All these logs and checkpoints will be saved under the folder `work_dirs`in the root.

## Fine-tuning with bag of tricks

- [MAE](https://github.com/open-mmlab/mmpretrain/tree/main/configs/mae) |  [Config](https://github.com/Ezra-Yu/ACCV_workshop/tree/master/configs/vit)
- [Swinv2](https://github.com/open-mmlab/mmpretrain/tree/main/configs/swin_transformer_v2) | [Config](https://github.com/Ezra-Yu/ACCV_workshop/tree/master/configs/swin)
- [ArcFace](https://arxiv.org/abs/1801.07698)   |   [Code](https://github.com/Ezra-Yu/ACCV_workshop/blob/master/src/models/arcface_head.py)
- [SubCenterArcFaceWithAdvMargin](https://paperswithcode.com/paper/sub-center-arcface-boosting-face-recognition)   |   [Code](https://github.com/Ezra-Yu/ACCV_workshop/blob/master/src/models/arcface_head.py)
- [Post-LT-adjusment](https://paperswithcode.com/paper/long-tail-learning-via-logit-adjustment)   |   [Code](https://github.com/Ezra-Yu/ACCV_workshop/blob/master/src/models/linear_head_lt.py)
- [SoftMaxEQL](https://paperswithcode.com/paper/the-equalization-losses-gradient-driven)   |   [Code](https://github.com/Ezra-Yu/ACCV_workshop/blob/master/src/models/eql.py)
- FlipTTA [Code](https://github.com/Ezra-Yu/ACCV_workshop/blob/master/src/models/tta_classifier.py)
- clean dataset
- self-emsemble: [Uniform-model-soup](https://arxiv.org/abs/2203.05482) | [code](https://github.com/Ezra-Yu/ACCV_workshop/blob/master/tools/model_soup.py)
- [pseudo](https://lilianweng.github.io/posts/2021-12-05-semi-supervised/)  | [Code](https://github.com/Ezra-Yu/ACCV_workshop/blob/master/tools/creat_pseudo.py)
- bagging-emsemble [Code](https://github.com/Ezra-Yu/ACCV_workshop/blob/master/tools/emsemble.py),
- post-process: [re-distribute-label](https://github.com/Ezra-Yu/ACCV_workshop/blob/master/tools/re-distribute-label.py);

![Overview](https://user-images.githubusercontent.com/18586273/205498258-e5720d83-7006-4aea-86b5-aab1a8998c6c.png)

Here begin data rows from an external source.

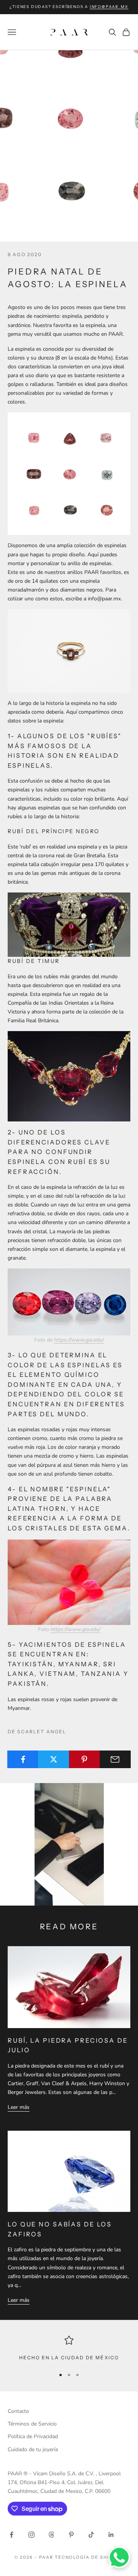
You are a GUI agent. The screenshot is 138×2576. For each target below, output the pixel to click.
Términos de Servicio (32, 2423)
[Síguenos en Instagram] (31, 2534)
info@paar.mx (109, 6)
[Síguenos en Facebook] (11, 2534)
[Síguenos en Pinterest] (71, 2534)
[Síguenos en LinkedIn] (111, 2534)
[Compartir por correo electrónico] (115, 1759)
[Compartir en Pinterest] (84, 1759)
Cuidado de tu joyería (33, 2449)
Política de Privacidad (33, 2436)
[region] (69, 2349)
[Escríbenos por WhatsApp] (119, 2557)
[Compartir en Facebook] (23, 1759)
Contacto (18, 2411)
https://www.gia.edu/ (79, 1340)
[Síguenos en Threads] (51, 2534)
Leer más (19, 2107)
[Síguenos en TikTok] (91, 2534)
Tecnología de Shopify (89, 2557)
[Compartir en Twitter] (53, 1759)
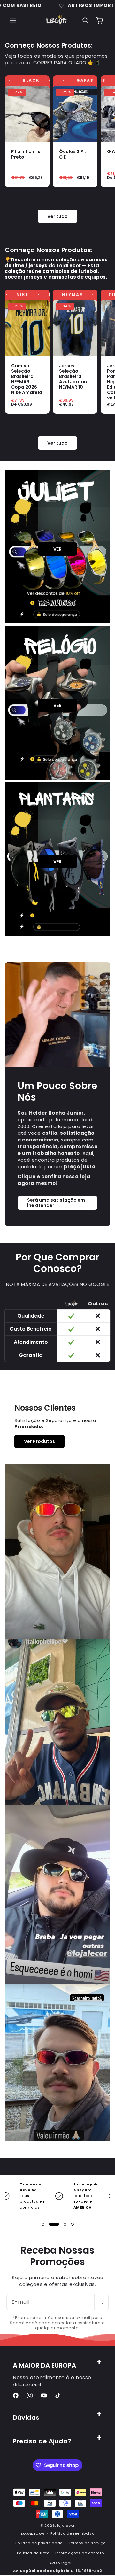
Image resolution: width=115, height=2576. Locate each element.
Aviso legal (61, 2562)
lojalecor (66, 2525)
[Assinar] (101, 2302)
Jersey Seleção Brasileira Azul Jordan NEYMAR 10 (73, 376)
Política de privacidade (39, 2543)
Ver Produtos (39, 1441)
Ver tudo (57, 216)
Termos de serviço (87, 2543)
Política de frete (33, 2553)
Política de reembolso (72, 2533)
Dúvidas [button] (26, 2417)
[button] (13, 20)
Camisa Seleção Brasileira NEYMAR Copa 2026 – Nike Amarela (26, 379)
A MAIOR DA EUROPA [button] (44, 2365)
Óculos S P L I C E (74, 154)
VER (57, 549)
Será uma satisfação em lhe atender (56, 1203)
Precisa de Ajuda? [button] (42, 2441)
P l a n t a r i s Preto (25, 154)
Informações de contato (79, 2553)
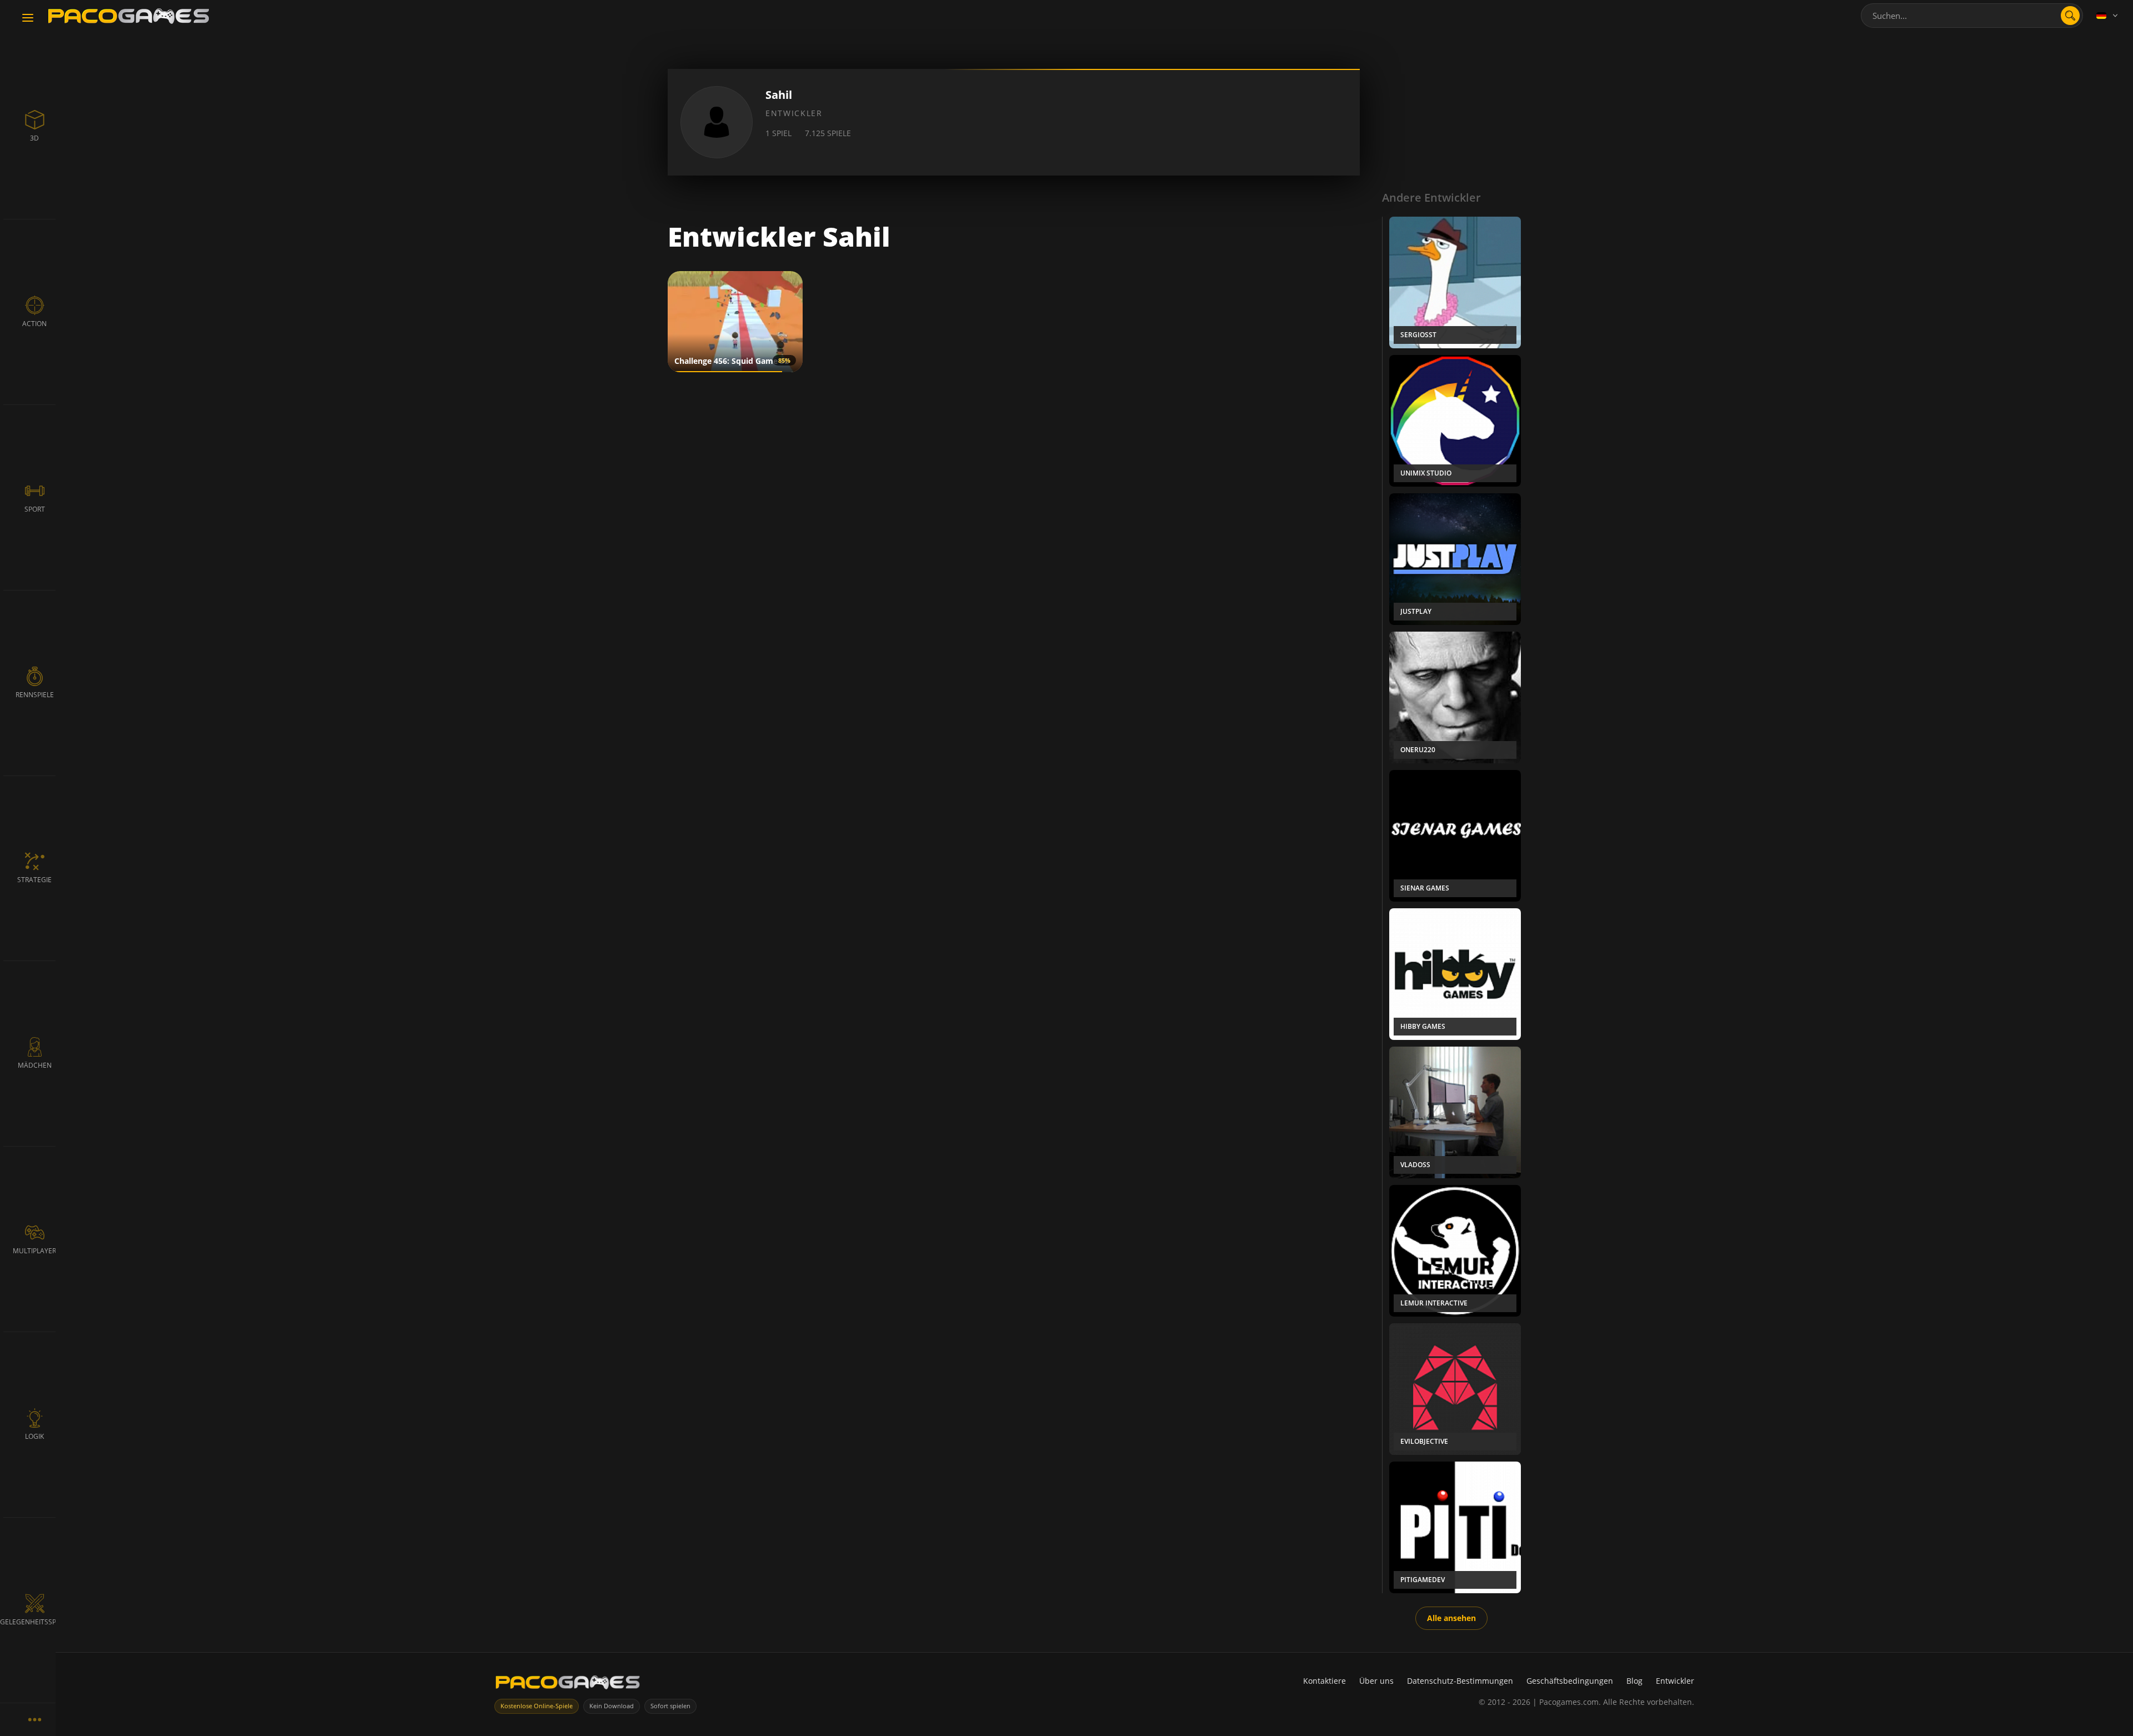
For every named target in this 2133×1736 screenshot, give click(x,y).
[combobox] (1972, 15)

![image](https://user-images.githubusercontent.com/18586273/205498027-def99b0d-a99a-470b-b292-8d5fc83111fc.png)

#### Used but no improvements

1. Using retrieval paradigm to solve this classification task;
2. Using EfficientNetv2 backbone.

#### Not used but worth to do

1. Try [DiVE](https://arxiv.org/abs/2103.15042) algorithm to improve performance in long tail dataset;
2. Use SimMIM to pre-train Swin-v2 on the competition dataset;
3. refine the re-distribute-label tool.